The “Central” scenario
In the “Central” scenario, it is assumed that because of the current tensions with Russia, Europe will stop importing Russian pipeline gas by 2027 at the latest. From 2027 onwards, the price of natural gas in Europe is determined by the world market price for LNG. In the long run, fossil natural gas will be substituted by synthetic fuels and in particular green hydrogen.
To the extent that natural gas is still used for power generation, its price must fall to remain competitive. The scenario assumes a strongly decentralised energy system in the future with a considerable expansion of renewables, to reduce Europe’s general dependence on fossil fuels imports in the medium run, and to eliminate it as soon as possible. This process is accompanied by an increase in the flexible demand for electricity.

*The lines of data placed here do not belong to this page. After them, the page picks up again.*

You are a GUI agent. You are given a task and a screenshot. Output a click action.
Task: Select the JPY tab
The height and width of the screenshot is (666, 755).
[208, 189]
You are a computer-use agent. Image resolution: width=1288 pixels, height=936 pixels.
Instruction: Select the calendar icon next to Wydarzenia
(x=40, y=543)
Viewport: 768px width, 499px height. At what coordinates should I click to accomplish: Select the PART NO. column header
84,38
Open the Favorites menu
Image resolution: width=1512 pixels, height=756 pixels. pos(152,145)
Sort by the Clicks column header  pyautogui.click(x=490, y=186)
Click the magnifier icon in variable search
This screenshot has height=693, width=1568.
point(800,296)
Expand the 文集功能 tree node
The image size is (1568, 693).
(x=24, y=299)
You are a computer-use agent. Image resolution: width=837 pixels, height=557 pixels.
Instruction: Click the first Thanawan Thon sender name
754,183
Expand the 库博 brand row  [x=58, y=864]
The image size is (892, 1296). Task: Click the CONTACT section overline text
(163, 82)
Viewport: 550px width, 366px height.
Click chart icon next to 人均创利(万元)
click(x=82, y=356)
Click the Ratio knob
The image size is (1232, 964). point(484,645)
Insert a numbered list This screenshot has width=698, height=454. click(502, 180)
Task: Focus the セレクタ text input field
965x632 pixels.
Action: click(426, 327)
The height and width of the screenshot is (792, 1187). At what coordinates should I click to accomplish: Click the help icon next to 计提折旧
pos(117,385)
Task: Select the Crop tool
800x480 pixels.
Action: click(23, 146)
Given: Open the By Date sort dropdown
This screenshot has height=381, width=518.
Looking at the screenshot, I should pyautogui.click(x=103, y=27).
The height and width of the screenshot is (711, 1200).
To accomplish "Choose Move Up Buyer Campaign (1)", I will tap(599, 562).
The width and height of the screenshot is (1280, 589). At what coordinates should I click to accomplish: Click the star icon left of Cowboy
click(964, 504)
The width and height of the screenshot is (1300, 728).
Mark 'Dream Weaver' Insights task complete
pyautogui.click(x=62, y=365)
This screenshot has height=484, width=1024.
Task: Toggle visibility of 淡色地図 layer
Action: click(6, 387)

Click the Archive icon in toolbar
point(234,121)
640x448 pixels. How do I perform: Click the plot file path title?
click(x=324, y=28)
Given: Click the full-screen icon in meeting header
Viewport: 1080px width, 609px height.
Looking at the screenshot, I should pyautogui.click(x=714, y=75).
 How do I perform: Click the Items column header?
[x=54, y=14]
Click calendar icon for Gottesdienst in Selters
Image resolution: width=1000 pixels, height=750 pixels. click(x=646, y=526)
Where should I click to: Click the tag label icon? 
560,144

In addition to the increasing production of hydrogen by electrolysers, heating is fully decarbonised until 2060 by further expanding the deployment of heat pumps. By 2060, the share of electric vehicles and trucks in Europe increases to 95 percent.
The “Tensions” scenario
The “Tensions“ scenario assumes that the current tensions between Russia and the west will continue and intensify in the coming years. Consequently, Europe stops the imports of Russian pipeline gas as early as possible. The price of natural gas is then based on the world market price for LNG. European consumers are competing for LNG with Asian markets. This leads to a high natural gas price level also in the medium run. A sharp increase in CO₂ prices compared to the Central scenario is anticipated, both to generate additional revenues to refinance government debt, and to promote technological development for the applications of hydrogen. In certain countries, for example in Germany, the scenario assumes a slower expansion of renewables than in the Central scenario, due to skilled labour shortages and a lack of political support.
The “Relief” scenario
The “Relief” scenario assumes that the relationship between Europe and Russia will ease off again in the coming years. Thus, imports of Russian pipeline gas will continue in the medium run. Nevertheless, there is the political will in Europe to limit the fossil fuel dependence on Russia and therefore less natural gas is imported than before the Ukraine war. Moreover, the expansion targets for renewables adopted during the crisis are kept in place.
Extension of the power price scenarios until 2060
For the current scenario update, the scenarios have been extended from the previous endpoint of 2050 to the year 2060. The development of the scenario assumptions until 2060 is based on the hypothesis that the entire energy sector in Europe will be completely decarbonised by 2060.
In the “Central” and “Relief” scenarios, European carbon neutrality is achieved by 2060, while the “Tensions” scenario represents a “falling short” scenario with a slower expansion of renewables. Not only is Carbon neutrality achieved with an increased expansion of renewables, but requires also a structural change in the main consumption sectors industry, transport and buildings. Two “megatrends” play a key role in this context.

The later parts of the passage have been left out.